Exercise aim: Give back the full set of entries exactly, keeping each line intact.

Given information:
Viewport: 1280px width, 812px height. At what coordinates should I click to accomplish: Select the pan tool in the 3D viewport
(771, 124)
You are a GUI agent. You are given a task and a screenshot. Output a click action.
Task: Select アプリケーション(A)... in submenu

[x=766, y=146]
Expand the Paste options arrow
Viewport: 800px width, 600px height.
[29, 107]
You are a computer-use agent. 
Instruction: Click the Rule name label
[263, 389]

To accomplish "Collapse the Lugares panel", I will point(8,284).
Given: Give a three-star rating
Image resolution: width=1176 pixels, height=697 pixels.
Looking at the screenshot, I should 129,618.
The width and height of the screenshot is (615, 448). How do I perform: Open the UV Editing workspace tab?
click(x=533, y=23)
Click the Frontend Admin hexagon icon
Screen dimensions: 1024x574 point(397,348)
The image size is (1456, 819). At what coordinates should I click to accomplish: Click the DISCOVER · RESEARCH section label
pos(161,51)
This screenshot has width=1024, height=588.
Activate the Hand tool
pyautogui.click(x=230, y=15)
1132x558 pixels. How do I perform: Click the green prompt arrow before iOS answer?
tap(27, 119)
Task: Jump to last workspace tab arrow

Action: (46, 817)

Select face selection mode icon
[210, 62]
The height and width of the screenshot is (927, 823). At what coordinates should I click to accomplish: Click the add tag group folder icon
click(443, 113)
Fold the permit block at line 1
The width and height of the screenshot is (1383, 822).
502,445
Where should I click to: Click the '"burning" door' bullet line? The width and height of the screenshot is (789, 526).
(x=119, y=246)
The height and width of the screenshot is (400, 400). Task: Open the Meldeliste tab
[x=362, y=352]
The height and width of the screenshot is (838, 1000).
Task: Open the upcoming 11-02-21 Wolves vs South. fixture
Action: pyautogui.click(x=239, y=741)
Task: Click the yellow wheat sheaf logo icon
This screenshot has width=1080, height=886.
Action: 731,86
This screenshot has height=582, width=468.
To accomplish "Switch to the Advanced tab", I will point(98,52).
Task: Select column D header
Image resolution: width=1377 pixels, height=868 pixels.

Response to this task:
Viewport: 1280px width, 812px height. At what coordinates should I click to accomplish: Select the pan tool in the 3D viewport
(771, 124)
You are a GUI agent. You are given a task and a screenshot. Output a click action.
Task: Select アプリケーション(A)... in submenu

[x=766, y=146]
Expand the Paste options arrow
Viewport: 800px width, 600px height.
[29, 107]
You are a computer-use agent. 
Instruction: Click the Rule name label
[263, 389]

To accomplish "Collapse the Lugares panel", I will point(8,284).
Given: Give a three-star rating
Image resolution: width=1176 pixels, height=697 pixels.
Looking at the screenshot, I should 129,618.
The width and height of the screenshot is (615, 448). How do I perform: Open the UV Editing workspace tab?
click(x=533, y=23)
Click the Frontend Admin hexagon icon
Screen dimensions: 1024x574 point(397,348)
The image size is (1456, 819). At what coordinates should I click to accomplish: Click the DISCOVER · RESEARCH section label
pos(161,51)
This screenshot has width=1024, height=588.
Activate the Hand tool
pyautogui.click(x=230, y=15)
1132x558 pixels. How do I perform: Click the green prompt arrow before iOS answer?
tap(27, 119)
Task: Jump to last workspace tab arrow

Action: (46, 817)

Select face selection mode icon
[210, 62]
The height and width of the screenshot is (927, 823). At what coordinates should I click to accomplish: Click the add tag group folder icon
click(443, 113)
Fold the permit block at line 1
The width and height of the screenshot is (1383, 822).
502,445
Where should I click to: Click the '"burning" door' bullet line? The width and height of the screenshot is (789, 526).
(x=119, y=246)
The height and width of the screenshot is (400, 400). Task: Open the Meldeliste tab
[x=362, y=352]
The height and width of the screenshot is (838, 1000).
Task: Open the upcoming 11-02-21 Wolves vs South. fixture
Action: pyautogui.click(x=239, y=741)
Task: Click the yellow wheat sheaf logo icon
This screenshot has width=1080, height=886.
Action: 731,86
This screenshot has height=582, width=468.
To accomplish "Switch to the Advanced tab", I will point(98,52).
Task: Select column D header
Image resolution: width=1377 pixels, height=868 pixels.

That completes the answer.